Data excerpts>
::::::::
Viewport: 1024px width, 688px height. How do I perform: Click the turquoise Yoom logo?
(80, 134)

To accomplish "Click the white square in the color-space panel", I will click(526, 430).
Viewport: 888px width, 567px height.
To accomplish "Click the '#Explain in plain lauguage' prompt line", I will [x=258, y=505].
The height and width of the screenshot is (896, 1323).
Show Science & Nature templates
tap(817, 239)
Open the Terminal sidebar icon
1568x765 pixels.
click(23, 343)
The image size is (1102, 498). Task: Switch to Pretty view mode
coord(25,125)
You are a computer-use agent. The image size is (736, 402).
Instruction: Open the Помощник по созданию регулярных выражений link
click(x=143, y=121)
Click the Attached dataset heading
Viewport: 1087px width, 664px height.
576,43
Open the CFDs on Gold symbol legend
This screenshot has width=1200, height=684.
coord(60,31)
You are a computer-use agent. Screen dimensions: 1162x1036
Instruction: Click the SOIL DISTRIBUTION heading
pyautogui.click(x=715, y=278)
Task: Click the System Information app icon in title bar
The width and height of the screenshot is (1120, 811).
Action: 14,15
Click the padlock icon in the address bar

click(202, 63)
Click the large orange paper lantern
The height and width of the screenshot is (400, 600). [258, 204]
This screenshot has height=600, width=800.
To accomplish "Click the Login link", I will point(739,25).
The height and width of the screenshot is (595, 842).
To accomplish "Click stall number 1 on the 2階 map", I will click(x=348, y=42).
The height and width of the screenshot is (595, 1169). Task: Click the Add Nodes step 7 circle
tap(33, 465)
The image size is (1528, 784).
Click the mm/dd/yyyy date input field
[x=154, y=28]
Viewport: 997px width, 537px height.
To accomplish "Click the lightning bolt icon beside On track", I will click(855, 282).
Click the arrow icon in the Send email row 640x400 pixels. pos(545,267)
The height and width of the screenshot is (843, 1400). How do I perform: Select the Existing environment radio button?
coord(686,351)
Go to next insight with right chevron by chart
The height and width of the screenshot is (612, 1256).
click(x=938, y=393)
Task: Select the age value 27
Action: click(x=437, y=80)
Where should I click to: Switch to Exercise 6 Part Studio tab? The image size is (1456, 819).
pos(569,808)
::::::::
WHAT THE EXERCISE ASKS> In the entries above, find the line with "The height and width of the screenshot is (612, 1256).", then retype it and every line after it exactly.

RESULT OF THIS EXERCISE>
The height and width of the screenshot is (612, 1256).
click(x=938, y=393)
Task: Select the age value 27
Action: click(x=437, y=80)
Where should I click to: Switch to Exercise 6 Part Studio tab? The image size is (1456, 819).
pos(569,808)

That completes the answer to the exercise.